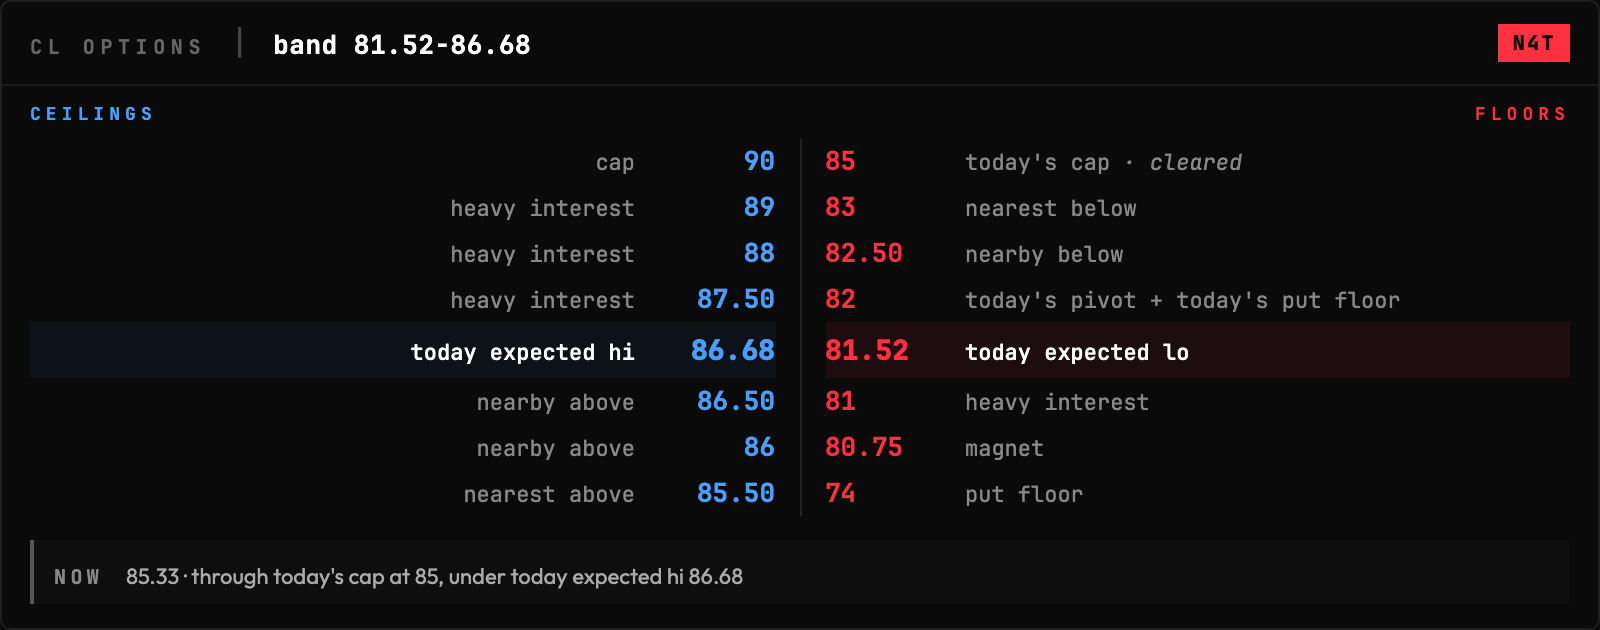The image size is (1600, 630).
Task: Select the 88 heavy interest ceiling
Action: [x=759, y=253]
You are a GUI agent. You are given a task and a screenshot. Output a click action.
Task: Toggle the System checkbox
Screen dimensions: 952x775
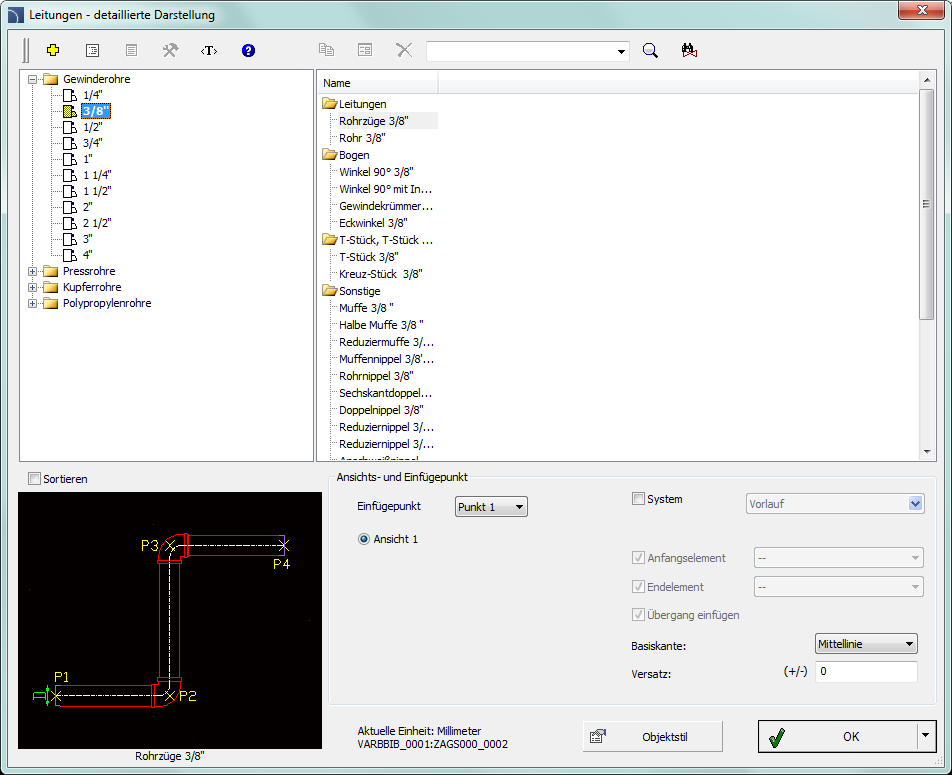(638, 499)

## PROBLEM TO SOLVE
Extract exactly the lines above from the line containing "You are a GUI" through the last one, both ends included, but not the pictures.

## EXERCISE RESPONSE
You are a GUI agent. You are given a task and a screenshot. Output a click action.
Task: Toggle the System checkbox
Screen dimensions: 952x775
(638, 499)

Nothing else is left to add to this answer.